電算写植やDTPなどの組版ソフトでは、このスペースをデフォルト値として自動的に設定されているが、カスタマイズも可能になっている。
和欧混植組版には、和文文字は全角ベタ組み、欧文文字がセット幅によるプロポーショナルピッチ送り、さらに和文禁則処理という要素がある。加えて和欧文語間スペースを取ると、1行の行長に端数が生ずる。それでジャスティフィケーションを行うと、和欧文語間は1行ごとに異なることになる。
ジャスティフィケーションはコンピュータソフトで自動処理するため、1行中のあきスペースにムラが生じ、あき過ぎや、詰まり過ぎが多く見られる。これは行末の英単語をハイフン処理せずに無理に追い込むか、あるいは追い出し処理をすることに起因している。
和欧混植組版ではジャスティフィケーションが前提であるが,自動ハイフネーション処理を行うソフトは少ないし、またマニュアル処理では手間がかかるため、ハイフン処理を行わないともいえる。しかし句読点や文章構成の工夫で、この問題はある程度回避できることであろう。
しかしこの問題を認識しているのと、いないのでは、編集レイアウトの質的な面では大きな違いであろう。ところが一般の雑誌、書籍などの和欧混植では、ハイフン処理が施されているのは珍しい部類に入る。それほど無関心といえるかもしれない。
和欧混植組版に欧文のラグ組み形式を採用するような、斬新な考え方のデザイナーが出現することを期待したいものである。
●ベースライン揃え
和欧混植組版では「ベースライン揃え」という問題がある。これは和文フォントと欧文フォントの設計上の相違に起因している。和文文字は文字のセンターが視覚的に揃うように全角ボディの中心にデザインされているが、欧文文字はベースラインを基準にデザインされている。
したがって和文と欧文が同一行に組まれた場合、文字の並びが揃わないという問題が生ずる。欧文フォントは、書体ごとにベースラインが微妙に異なっているが、大文字と小文字はベースラインを基準に横の並びを揃えている。
欧文のベースラインの位置は仮想ボディの中心より下がっているため、和文と組むと欧文の大文字は上がって見える。また大文字の天地の大きさは、漢字に比して小さく見えるため並びが悪くなる。
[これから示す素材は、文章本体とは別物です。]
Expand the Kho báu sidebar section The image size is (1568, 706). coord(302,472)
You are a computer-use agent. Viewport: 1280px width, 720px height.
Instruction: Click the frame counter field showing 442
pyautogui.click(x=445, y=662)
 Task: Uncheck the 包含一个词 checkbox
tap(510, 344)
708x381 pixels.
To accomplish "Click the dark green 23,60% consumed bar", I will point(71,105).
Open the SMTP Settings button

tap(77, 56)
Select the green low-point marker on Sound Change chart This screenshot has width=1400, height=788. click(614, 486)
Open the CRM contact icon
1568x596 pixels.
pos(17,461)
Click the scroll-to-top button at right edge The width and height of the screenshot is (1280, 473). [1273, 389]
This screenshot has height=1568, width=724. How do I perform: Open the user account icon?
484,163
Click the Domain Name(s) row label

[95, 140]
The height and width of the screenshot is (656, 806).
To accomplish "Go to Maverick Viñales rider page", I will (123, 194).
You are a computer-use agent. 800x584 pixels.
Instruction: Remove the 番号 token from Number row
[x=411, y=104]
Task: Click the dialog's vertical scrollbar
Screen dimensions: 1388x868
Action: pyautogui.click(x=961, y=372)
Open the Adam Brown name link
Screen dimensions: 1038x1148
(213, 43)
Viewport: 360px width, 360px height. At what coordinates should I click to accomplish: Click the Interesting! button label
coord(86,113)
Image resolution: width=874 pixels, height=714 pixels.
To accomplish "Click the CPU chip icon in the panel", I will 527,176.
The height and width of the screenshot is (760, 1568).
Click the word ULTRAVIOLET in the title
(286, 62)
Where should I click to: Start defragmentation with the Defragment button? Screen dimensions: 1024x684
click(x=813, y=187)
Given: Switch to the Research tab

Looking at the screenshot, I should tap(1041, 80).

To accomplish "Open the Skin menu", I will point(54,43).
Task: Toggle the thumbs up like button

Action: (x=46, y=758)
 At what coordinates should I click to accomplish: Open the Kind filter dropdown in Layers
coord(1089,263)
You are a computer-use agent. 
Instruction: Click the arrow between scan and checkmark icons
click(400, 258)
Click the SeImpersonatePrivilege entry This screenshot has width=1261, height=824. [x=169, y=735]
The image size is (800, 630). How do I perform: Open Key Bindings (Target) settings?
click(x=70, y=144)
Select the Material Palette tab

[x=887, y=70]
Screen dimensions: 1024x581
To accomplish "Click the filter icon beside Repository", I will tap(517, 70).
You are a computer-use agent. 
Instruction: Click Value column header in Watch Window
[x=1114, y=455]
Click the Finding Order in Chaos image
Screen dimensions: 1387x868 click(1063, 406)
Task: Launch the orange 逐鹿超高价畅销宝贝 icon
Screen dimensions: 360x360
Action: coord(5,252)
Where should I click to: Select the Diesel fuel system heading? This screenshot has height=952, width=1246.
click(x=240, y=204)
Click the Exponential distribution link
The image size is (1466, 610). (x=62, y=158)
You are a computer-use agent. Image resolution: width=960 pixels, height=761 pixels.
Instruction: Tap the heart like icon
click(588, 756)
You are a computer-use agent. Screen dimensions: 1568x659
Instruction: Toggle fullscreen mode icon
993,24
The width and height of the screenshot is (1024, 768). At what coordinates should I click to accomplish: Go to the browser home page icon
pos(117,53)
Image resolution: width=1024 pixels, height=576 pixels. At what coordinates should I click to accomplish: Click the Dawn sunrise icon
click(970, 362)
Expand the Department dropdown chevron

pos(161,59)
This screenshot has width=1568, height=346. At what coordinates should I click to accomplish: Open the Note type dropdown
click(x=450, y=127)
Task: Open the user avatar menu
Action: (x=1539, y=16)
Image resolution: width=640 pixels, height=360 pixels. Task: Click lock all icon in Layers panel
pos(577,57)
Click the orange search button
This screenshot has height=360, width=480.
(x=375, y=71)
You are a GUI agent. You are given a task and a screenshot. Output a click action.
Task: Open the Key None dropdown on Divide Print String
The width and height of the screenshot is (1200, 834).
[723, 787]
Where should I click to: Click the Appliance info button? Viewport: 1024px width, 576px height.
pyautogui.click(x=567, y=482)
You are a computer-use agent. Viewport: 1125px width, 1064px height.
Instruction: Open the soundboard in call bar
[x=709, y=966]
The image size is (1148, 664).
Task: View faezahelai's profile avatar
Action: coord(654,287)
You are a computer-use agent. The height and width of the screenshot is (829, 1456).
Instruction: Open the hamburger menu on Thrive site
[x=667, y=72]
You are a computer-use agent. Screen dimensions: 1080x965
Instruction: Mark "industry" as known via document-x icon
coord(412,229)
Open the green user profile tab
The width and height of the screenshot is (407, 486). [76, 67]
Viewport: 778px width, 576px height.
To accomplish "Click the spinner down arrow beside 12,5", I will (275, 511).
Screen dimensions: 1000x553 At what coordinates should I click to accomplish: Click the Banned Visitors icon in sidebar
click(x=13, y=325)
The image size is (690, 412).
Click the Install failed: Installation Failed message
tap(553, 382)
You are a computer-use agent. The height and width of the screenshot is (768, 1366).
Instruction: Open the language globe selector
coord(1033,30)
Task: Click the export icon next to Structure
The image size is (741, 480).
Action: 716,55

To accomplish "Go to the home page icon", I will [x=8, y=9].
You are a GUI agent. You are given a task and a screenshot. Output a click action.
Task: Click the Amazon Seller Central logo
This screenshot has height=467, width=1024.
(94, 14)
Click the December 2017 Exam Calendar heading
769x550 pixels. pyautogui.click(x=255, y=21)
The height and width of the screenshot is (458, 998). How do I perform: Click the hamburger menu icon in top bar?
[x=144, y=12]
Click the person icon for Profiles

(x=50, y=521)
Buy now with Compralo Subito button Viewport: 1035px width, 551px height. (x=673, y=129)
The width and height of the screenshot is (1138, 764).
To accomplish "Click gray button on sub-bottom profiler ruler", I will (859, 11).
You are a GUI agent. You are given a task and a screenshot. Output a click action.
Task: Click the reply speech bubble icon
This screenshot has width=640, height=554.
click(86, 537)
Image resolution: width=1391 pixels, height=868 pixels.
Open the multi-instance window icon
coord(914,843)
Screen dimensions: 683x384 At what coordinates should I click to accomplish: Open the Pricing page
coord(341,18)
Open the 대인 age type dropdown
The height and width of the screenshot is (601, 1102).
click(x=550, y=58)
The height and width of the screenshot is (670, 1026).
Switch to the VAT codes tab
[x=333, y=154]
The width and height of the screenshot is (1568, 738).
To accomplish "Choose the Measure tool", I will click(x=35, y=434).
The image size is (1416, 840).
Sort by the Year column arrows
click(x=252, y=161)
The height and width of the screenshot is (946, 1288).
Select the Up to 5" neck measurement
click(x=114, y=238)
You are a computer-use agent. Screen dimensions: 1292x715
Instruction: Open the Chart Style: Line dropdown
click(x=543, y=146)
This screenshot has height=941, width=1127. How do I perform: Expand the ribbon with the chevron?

これは純欧文フォントを使うかぎり宿命的な問題である。
並びについては、ベースライン下げ機能を使って見かけ上揃える方法があるが、その他に漢字と欧文文字の大きさの揃えと、ウエイト(太さ)のバランスの問題がある。
和欧混植では、和文フォントに最適な欧文フォントを選択すると体裁がよい。しかし雑誌などで、本文が和文明朝体で欧文はサンセリフ系書体を使っている例、和文ゴシック体と欧文のローマン体を使っている例、また和文ゴシック体より太い欧文サンセリフ書体を使っている例など、よく見かける現象である(図参照)。
和欧混植における欧文フォントの選択にはルールと呼ばれるものはないが、編集者やデザイナーの美的感覚による要素が強いといえる。そこで参考のために、欧文フォントの選択と使い方を挙げると下記のようになる。
1)xハイト(字高)が大きい書体を使う。 2)ウエイトに差がない書体を使う。 3)和文書体に似通った書体を使う。 4)従属欧文書体を使う。─従属欧文書体とは、その和文フォントに従属してもたせている欧文書体。写植時代の「E欧文/R欧文」(*注) のことをいう(つづく)。
*E欧文とR欧文=E欧文とは、それぞれの和文書体のウエイトとデザインの整合性をとり、セット幅やベースラインは純欧文的に設計したものである。R欧文とはE欧文と同じ書体でセット幅も共通であるが、ベースラインをE欧文よりも下げて大文字を大きくデザインし、見かけ上大きさも太さも和文文字に揃え、和文文字と欧文文字の仮想ボディ枠が一致するようにデザインしたものである。